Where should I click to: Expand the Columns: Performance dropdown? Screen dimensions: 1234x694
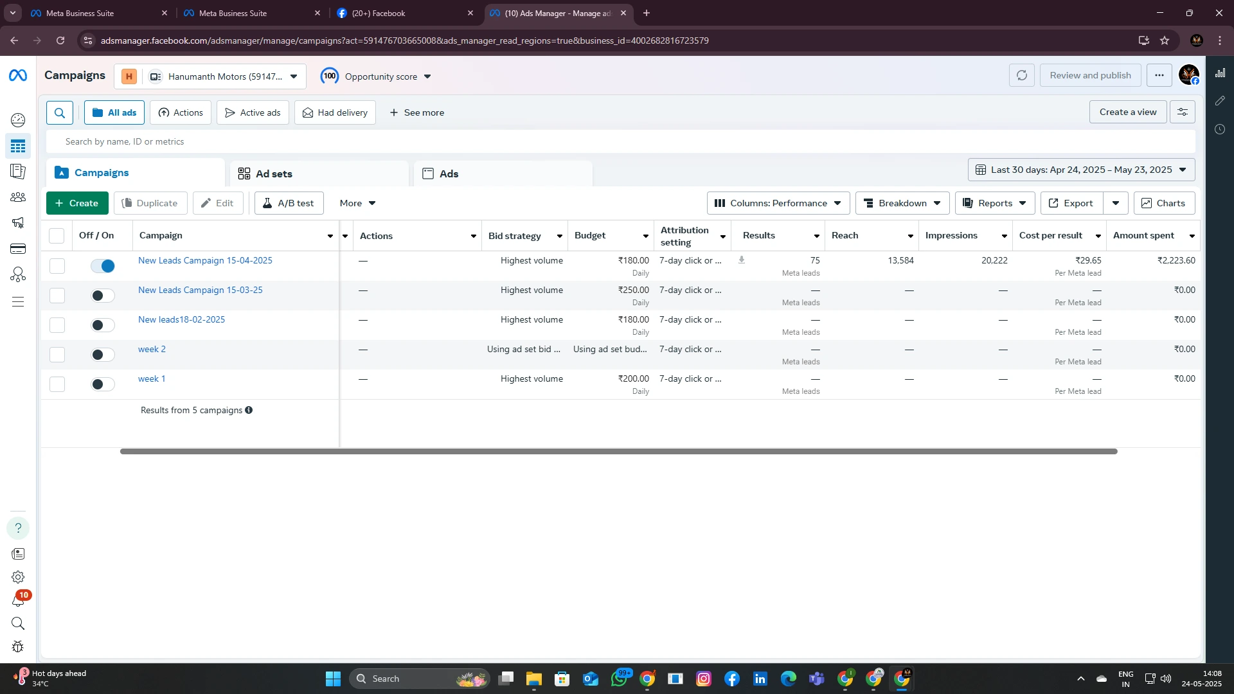point(778,203)
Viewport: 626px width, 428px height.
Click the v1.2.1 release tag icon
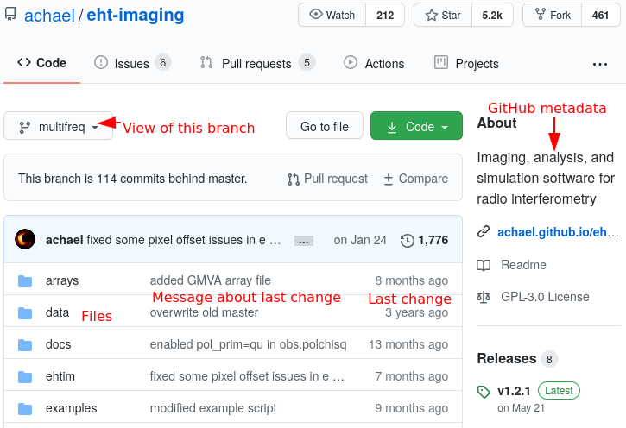pos(484,391)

THE TASK – Write out every row above again, requests included, and shift each coordinate in the answers by -105 while leaving the numbers in the requests unchanged. Leave the pictures out of your answer.

CORRECT RESULT –
Where should I click to: Expand the Columns: Performance dropdown? Screen dimensions: 1234x694
point(673,98)
Viewport: 626px width, 428px height.
Click the v1.2.1 release tag icon
pos(379,286)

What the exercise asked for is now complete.